Rebeca Jane Johnston

Sunday, September 14, 2014

Native


I had a very good weekend. I didn't go to any clubs, but I wrote more of The Dead Girl I Like Heart and Stuff, read a bunch, and got lots of rest. I just got back from a really good workout at the gym. I began lifting again today. My body feels sore in a very good way. I tricked myself into wanting to do cardio by taking a suggestion from Nerolista. I'm listening to an audiobook and decided I can only listen to it while doing cardio. I'm listening to The Return of the Native by Thomas Hardy.

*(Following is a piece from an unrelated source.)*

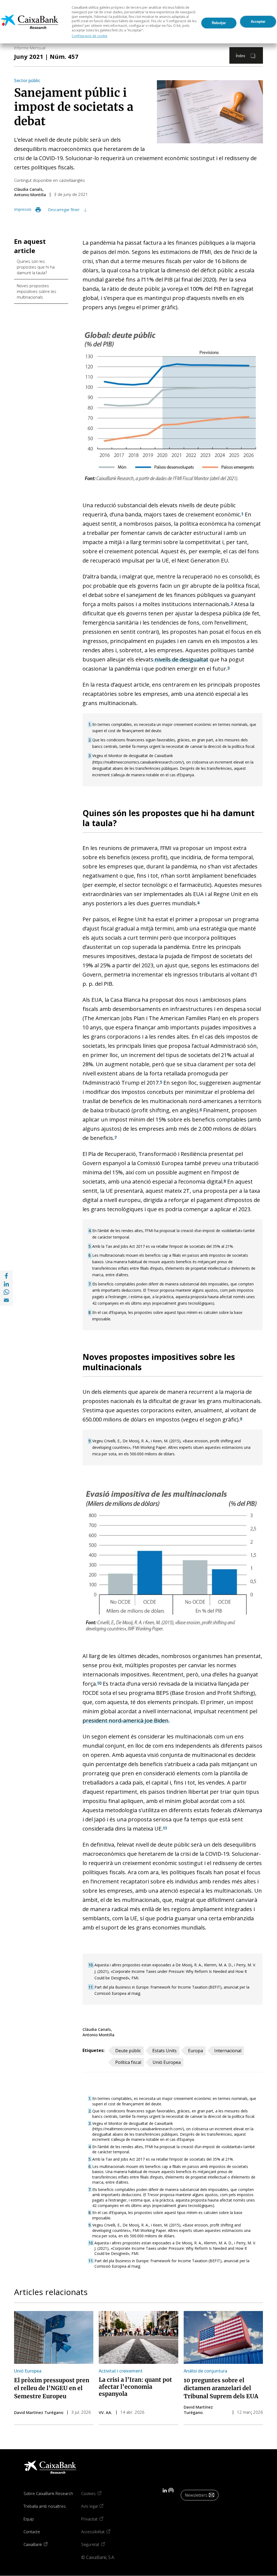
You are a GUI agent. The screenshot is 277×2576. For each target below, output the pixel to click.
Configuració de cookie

David Wallace, mixed media

Saturday, September 13, 2014

Third


I don't have sex dreams very often, but last night I had four, with four different people. I only recognized the third. M___, that was you. You were wearing only a white shirt and I was on my knees in front of you with my hands resting on the backs of your legs. As usual, I woke before actual intercourse. My psychiatrist asked me to double my melatonin dose to 10mg and cut my Ambien dose in half to 5 mg. I slept more deeply; maybe sex dreams are the byproduct. I can't afford to oversleep like this on weekdays.

Helen Pynor

Friday, September 12, 2014

Latency



My psychiatrist told me for the third session in a row that I am his anomaly patient in the sense that I am his only patient he can never predict the mood of upon his greeting in the waiting room. He said I appear flat. Well of course I’m flat. It’s a consequence of all these medications. He also pointed out that I have a latency of response, meaning I pause for a couple of seconds before speaking when spoken to. Apparently that’s a sign of depression. But in my mind, I just think before I speak, if I speak. 

Photography by Annett Turki

Thursday, September 11, 2014

Seatbelt


I ran into someone who mentioned Gote. What we talked about recalled Gote's first arrest. He was drunk and driving recklessly, doing donuts on the grass at the park. There was a police chase. He lost them for a bit. The chase came to a stop when he drove into a wall. He told me it crossed his mind to remove his seatbelt before impact. He didn't remove it and lived, but was eventually a suicide. On that same night, the person I was talking to dropped acid and walked out of his house and down the street completely naked.